GIVEN DATA section start

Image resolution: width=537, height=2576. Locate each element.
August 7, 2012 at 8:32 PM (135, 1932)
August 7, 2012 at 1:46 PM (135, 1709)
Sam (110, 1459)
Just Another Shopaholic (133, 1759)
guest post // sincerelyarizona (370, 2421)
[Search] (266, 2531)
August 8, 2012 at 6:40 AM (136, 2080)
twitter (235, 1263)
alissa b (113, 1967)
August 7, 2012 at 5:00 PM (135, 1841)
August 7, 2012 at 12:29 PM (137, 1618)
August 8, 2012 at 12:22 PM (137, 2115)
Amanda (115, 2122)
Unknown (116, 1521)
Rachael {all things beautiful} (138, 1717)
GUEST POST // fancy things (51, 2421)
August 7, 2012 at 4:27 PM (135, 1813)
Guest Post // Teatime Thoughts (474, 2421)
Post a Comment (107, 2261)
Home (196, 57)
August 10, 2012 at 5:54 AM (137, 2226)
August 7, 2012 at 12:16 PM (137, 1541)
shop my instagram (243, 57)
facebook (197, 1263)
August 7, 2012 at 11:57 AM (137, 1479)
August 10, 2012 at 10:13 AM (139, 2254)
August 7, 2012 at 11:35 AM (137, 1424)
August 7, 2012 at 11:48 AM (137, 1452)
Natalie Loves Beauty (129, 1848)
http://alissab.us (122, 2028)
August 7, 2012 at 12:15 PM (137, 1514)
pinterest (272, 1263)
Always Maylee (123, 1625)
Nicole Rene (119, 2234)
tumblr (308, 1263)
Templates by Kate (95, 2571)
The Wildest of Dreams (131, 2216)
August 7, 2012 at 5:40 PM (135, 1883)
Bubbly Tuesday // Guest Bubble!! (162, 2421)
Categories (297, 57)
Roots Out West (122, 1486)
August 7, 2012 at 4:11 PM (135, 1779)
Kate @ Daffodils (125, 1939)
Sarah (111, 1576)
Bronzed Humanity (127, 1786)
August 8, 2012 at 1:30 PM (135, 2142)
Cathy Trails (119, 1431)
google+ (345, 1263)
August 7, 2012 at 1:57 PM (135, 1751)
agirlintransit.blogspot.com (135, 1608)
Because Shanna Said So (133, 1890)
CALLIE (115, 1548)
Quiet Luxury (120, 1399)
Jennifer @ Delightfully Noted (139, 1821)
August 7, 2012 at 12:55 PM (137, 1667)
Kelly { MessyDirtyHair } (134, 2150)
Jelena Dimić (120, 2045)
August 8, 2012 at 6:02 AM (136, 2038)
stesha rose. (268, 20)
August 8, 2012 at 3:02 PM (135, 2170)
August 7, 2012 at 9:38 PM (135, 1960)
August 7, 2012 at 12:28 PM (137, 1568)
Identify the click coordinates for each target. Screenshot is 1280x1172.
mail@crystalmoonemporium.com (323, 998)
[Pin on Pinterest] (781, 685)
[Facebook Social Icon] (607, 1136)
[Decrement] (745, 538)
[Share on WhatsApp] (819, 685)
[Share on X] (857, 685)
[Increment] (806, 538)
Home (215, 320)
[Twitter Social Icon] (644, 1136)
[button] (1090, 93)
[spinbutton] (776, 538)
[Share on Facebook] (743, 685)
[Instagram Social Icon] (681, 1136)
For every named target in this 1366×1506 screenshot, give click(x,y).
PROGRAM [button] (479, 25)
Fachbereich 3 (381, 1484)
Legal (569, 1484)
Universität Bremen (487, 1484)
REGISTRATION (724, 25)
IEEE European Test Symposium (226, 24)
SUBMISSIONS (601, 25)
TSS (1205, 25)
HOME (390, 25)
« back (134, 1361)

GIVEN DATA section end

YOUR GOAL |
Without leaving anything out, transcribe the records above exactly.

YOUR SOLUTION |
Image resolution: width=537, height=2576. Locate each element.
August 7, 2012 at 8:32 PM (135, 1932)
August 7, 2012 at 1:46 PM (135, 1709)
Sam (110, 1459)
Just Another Shopaholic (133, 1759)
guest post // sincerelyarizona (370, 2421)
[Search] (266, 2531)
August 8, 2012 at 6:40 AM (136, 2080)
twitter (235, 1263)
alissa b (113, 1967)
August 7, 2012 at 5:00 PM (135, 1841)
August 7, 2012 at 12:29 PM (137, 1618)
August 8, 2012 at 12:22 PM (137, 2115)
Amanda (115, 2122)
Unknown (116, 1521)
Rachael {all things beautiful} (138, 1717)
GUEST POST // fancy things (51, 2421)
August 7, 2012 at 4:27 PM (135, 1813)
Guest Post // Teatime Thoughts (474, 2421)
Post a Comment (107, 2261)
Home (196, 57)
August 10, 2012 at 5:54 AM (137, 2226)
August 7, 2012 at 12:16 PM (137, 1541)
shop my instagram (243, 57)
facebook (197, 1263)
August 7, 2012 at 11:57 AM (137, 1479)
August 10, 2012 at 10:13 AM (139, 2254)
August 7, 2012 at 11:35 AM (137, 1424)
August 7, 2012 at 11:48 AM (137, 1452)
Natalie Loves Beauty (129, 1848)
http://alissab.us (122, 2028)
August 7, 2012 at 12:15 PM (137, 1514)
pinterest (272, 1263)
Always Maylee (123, 1625)
Nicole Rene (119, 2234)
tumblr (308, 1263)
Templates by Kate (95, 2571)
The Wildest of Dreams (131, 2216)
August 7, 2012 at 5:40 PM (135, 1883)
Bubbly Tuesday // Guest Bubble!! (162, 2421)
Categories (297, 57)
Roots Out West (122, 1486)
August 7, 2012 at 4:11 PM (135, 1779)
Kate @ Daffodils (125, 1939)
Sarah (111, 1576)
Bronzed Humanity (127, 1786)
August 8, 2012 at 1:30 PM (135, 2142)
Cathy Trails (119, 1431)
google+ (345, 1263)
August 7, 2012 at 1:57 PM (135, 1751)
agirlintransit.blogspot.com (135, 1608)
Because Shanna Said So (133, 1890)
CALLIE (115, 1548)
Quiet Luxury (120, 1399)
Jennifer @ Delightfully Noted (139, 1821)
August 7, 2012 at 12:55 PM (137, 1667)
Kelly { MessyDirtyHair } (134, 2150)
Jelena Dimić (120, 2045)
August 8, 2012 at 6:02 AM (136, 2038)
stesha rose. (268, 20)
August 8, 2012 at 3:02 PM (135, 2170)
August 7, 2012 at 9:38 PM (135, 1960)
August 7, 2012 at 12:28 PM (137, 1568)
Identify the click coordinates for each target. Screenshot is 1280x1172.
mail@crystalmoonemporium.com (323, 998)
[Pin on Pinterest] (781, 685)
[Facebook Social Icon] (607, 1136)
[Decrement] (745, 538)
[Share on WhatsApp] (819, 685)
[Share on X] (857, 685)
[Increment] (806, 538)
Home (215, 320)
[Twitter Social Icon] (644, 1136)
[button] (1090, 93)
[spinbutton] (776, 538)
[Share on Facebook] (743, 685)
[Instagram Social Icon] (681, 1136)
For every named target in this 1366×1506 screenshot, give click(x,y).
PROGRAM [button] (479, 25)
Fachbereich 3 (381, 1484)
Legal (569, 1484)
Universität Bremen (487, 1484)
REGISTRATION (724, 25)
IEEE European Test Symposium (226, 24)
SUBMISSIONS (601, 25)
TSS (1205, 25)
HOME (390, 25)
« back (134, 1361)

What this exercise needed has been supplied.